■ **Data**
▼

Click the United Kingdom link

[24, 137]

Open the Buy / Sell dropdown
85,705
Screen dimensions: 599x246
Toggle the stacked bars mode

▲
▼

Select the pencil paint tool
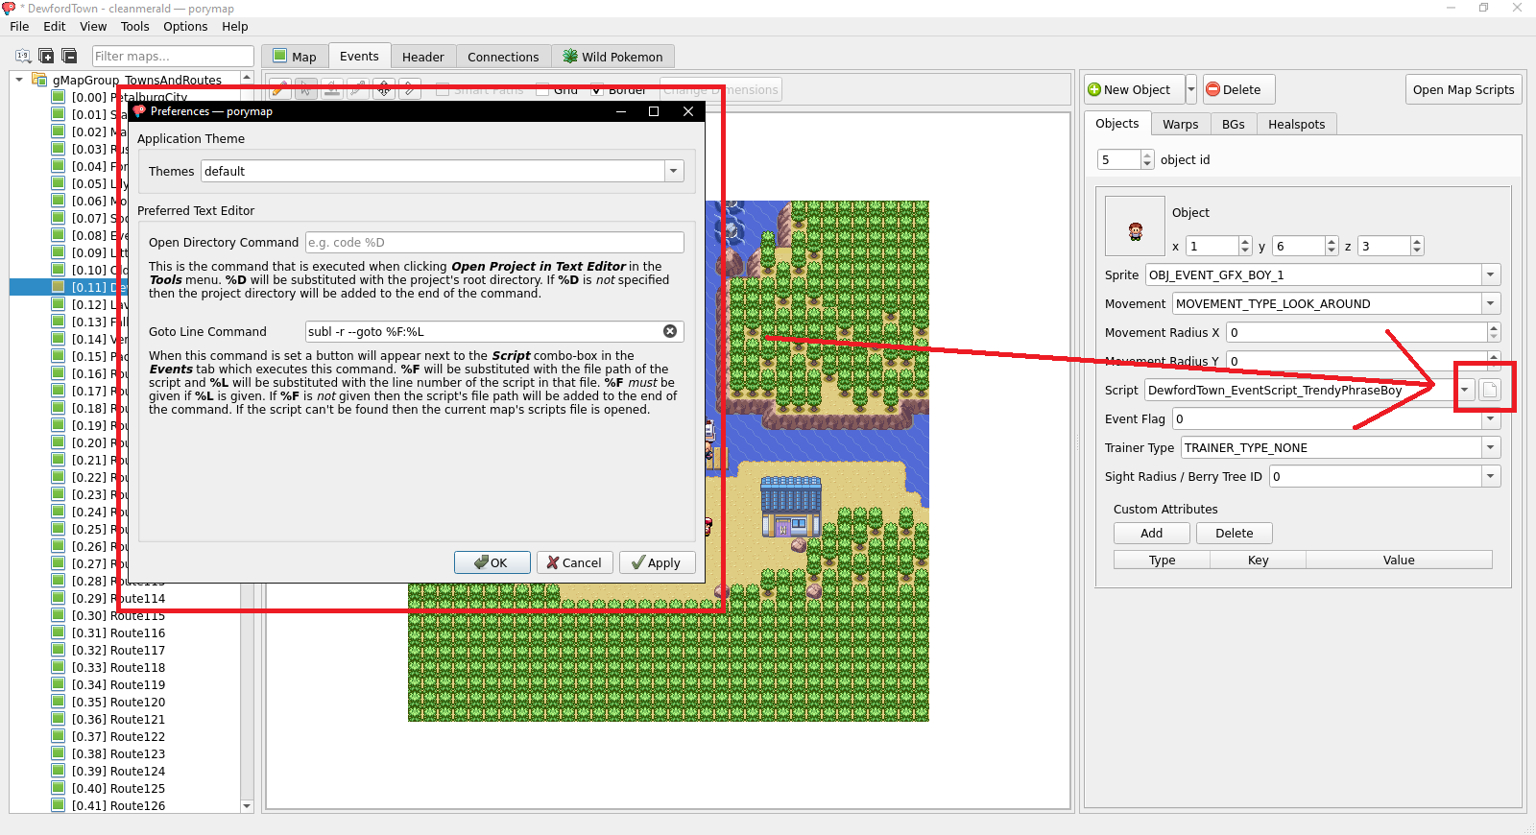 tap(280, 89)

▲

■ **What you will do**
From the records above, repeat exactly the lines from the one with "Screen dimensions: 599x246" through the one with "Toggle the stacked bars mode", both included.

■ **Exercise result**
Screen dimensions: 599x246
Toggle the stacked bars mode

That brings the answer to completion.